La partenza della manifestazione, davanti alla stazione di Vicenza, indicata per le ore 14, deve essere anticipata, tanta è l’affluenza. Davanti al corteo ci sono gli organizzatori della Assemblea Permanente, dietro i quali sfila la popolazione vicentina con le loro associazioni. Seguono i centri sociali, gli anarchici, i sindacati di base, le sigle politiche non governative. Alla fine si accodano CGIL, DS, Prc, Pcdi, Verdi, ecc. Una marea di popolo che per 4 ore e mezzo, un totale di 7 Km, attraversa il centro cittadino fino a ritornare nella zona della stazione. Vengono esibiti striscioni contro le basi, contro la guerra, contro i “governi amici”. Altoparlanti gridano slogans e fanno interventi, diffondono musica, si produce anche musica dal vivo. Un grande applauso viene tributato quando si passa davanti ad un presidio di cittadini americani che si esprimono nettamente contro la base USA. Importante e significativa la presenza di migliaia del movimento No Tav, arrivati con tantissimi pullman, a testimonianza del collegamento delle lotte popolari. Un gruppo di Rifondazione dentro il corteo, distaccato dal loro spezzone, esprime tutto il disagio dei militanti rispetto alle scelte dei dirigenti.

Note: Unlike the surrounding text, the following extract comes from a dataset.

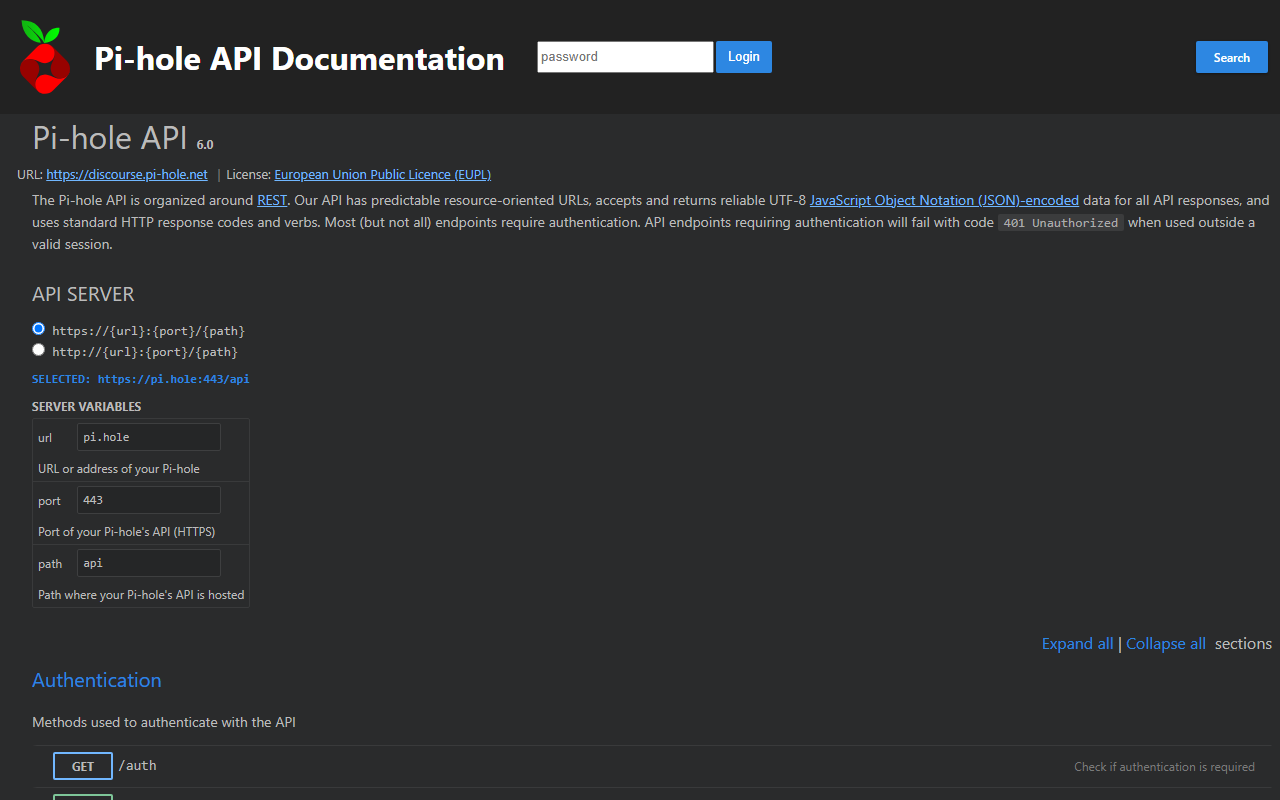Click the Pi-hole API Documentation title
Screen dimensions: 1280x800
299,58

I loro dirigenti, come quelli del Pcdi, posizionati in fondo al corteo, sfoggiano anch’essi grandi sorrisi soddisfatti. Lo saranno un po’ meno qualche giorno dopo quando cade il governo, scagliandosi con insulti irripetibili contro i “dissidenti” che hanno osato non piegarsi alle esigenze della ”politica” di concedere la base agli USA e di mantenere le truppe in Afghanistan.

La manifestazione termina nell’enorme piazzale davanti alla stazione, dove la gente non riesce più ad andare avanti. Si offre agli occhi una distesa immensa e densa di popolazione, una marea allegra e soddisfatta. Si parla di duecentomila.

Dal palco giunge amplificata l’eco degli interventi degli organizzatori, in prevalenza donne. Seguono quello di Dario Fo e Franca Rame.

La grande prova di forza popolare è riuscita, si torna a casa.

Anche il Ministro degli Interni Amato si dichiara soddisfatto, perché malgrado il suo allarmismo è andato tutto tranquillo. Si congratula con le forze di polizia che, non essendosi mostrate, non hanno “provocato disordini”.

Dopo la riuscita della grande manifestazione di protesta, le prossime iniziative non sono meno impegnative: quelle d’impedire che i lavori per la nuova base USA vadano avanti.